Winter Park, Florida — A college in Florida recently shut down an informal Bible study being held by several students in a dorm room.
According to reports, four students at Rollins College in Winter Park gathered together last week to read and study the Bible. However, when a hall assistant passed through the area and saw the students, they asked the person leading the study to step aside.
“He was told they were no longer allowed inside the dorm — even with the express consent of the students to do Bible studies,” InterVarsity’s national field director Greg Jao told reporter Todd Starnes. “They said it was because InterVarsity was no longer a registered student group on campus.”
“It was really sad,” one of the four stated. “One of the students in our group called it ‘frightening.’”
However, college officials state that there is misunderstanding over the matter, as no organization is permitted to meet in the commons area.
“No group is allowed to hold meetings in the common space of residence halls,” they explained. “A fraternity was recently in violation of this as well, and they were asked to meet elsewhere – so it was not just InterVarsity.”
But Jao said that students should be able to study the Bible together informally as the gathering was not an official InterVarsity event.
“We pointed out that Christian students holding a Bible study is a little bit different than a fraternity sponsoring a kegger in a dorm,” he said. “If students want to have a Bible study, they should be free to do so.”
Prior to the incident, InterVarsity had been de-recognized at the college after being told that it had violated the school’s non-discrimination policy because it required that its leaders be Christians.
“The nondiscrimination policy is turning into an exclusionary policy in their hands and we’re hoping the college will see the irony in what’s happening,” Jao stated.
The college states that the students have been given rights to use the chapel on campus, but InterVarsity says that because they have been re-recognized, they have uncertainties about whether they will really be allowed to meet there.
Other groups around the country have been facing similar challenges. As previously reported, a Christian club at the University of Michigan was recently ousted from campus for refusing to change its constitution, which requires that its leaders be Christians. InterVarsity Christian Fellowship states that it was informed by campus officials that its policies conflicted with the university’s policies, which prohibit discrimination.

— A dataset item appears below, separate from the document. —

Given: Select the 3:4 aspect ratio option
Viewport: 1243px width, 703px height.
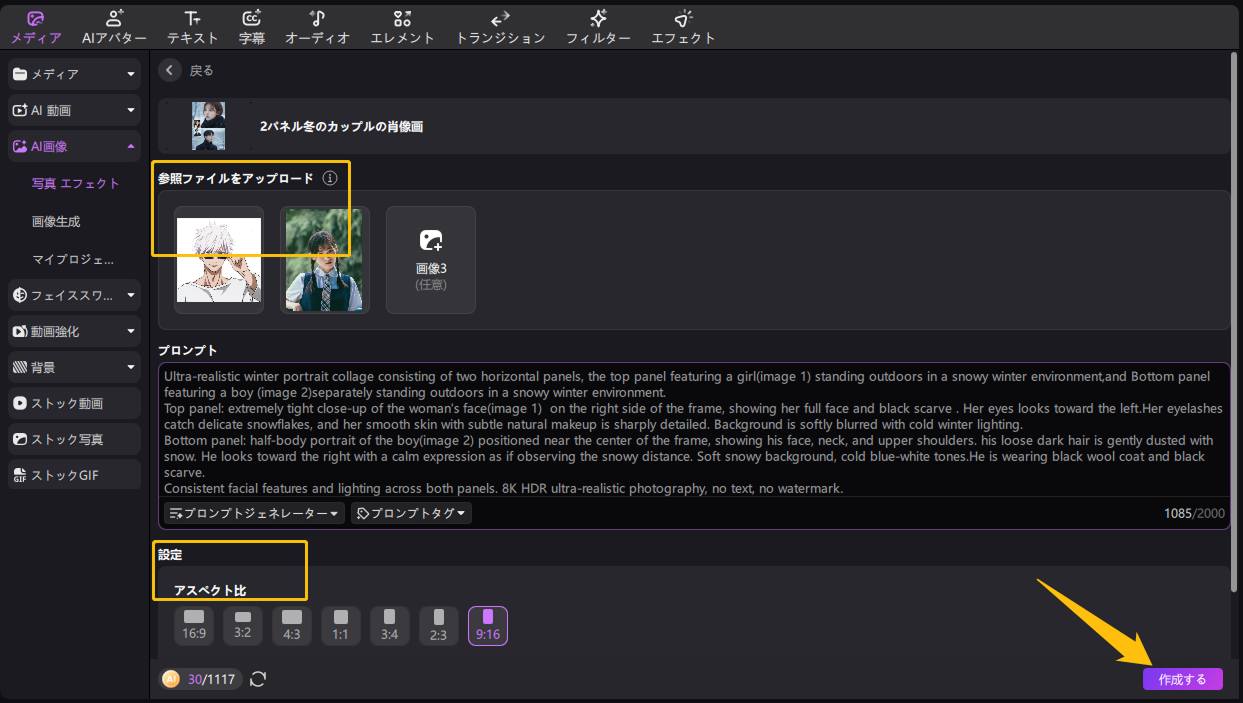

Last year, numerous Christian groups at Vanderbilt University in Tennessee likewise faced opposition from administration for limiting its leadership to fellow Christians. Fifteen clubs lost recognition over their refusal to comply with the school’s all-comers policy.
“With decisions like this, it makes the claim that whatever group is being removed off campus isn’t worthy of having that voice,” a Rollins College student told reporters. “They are not valued by the college.”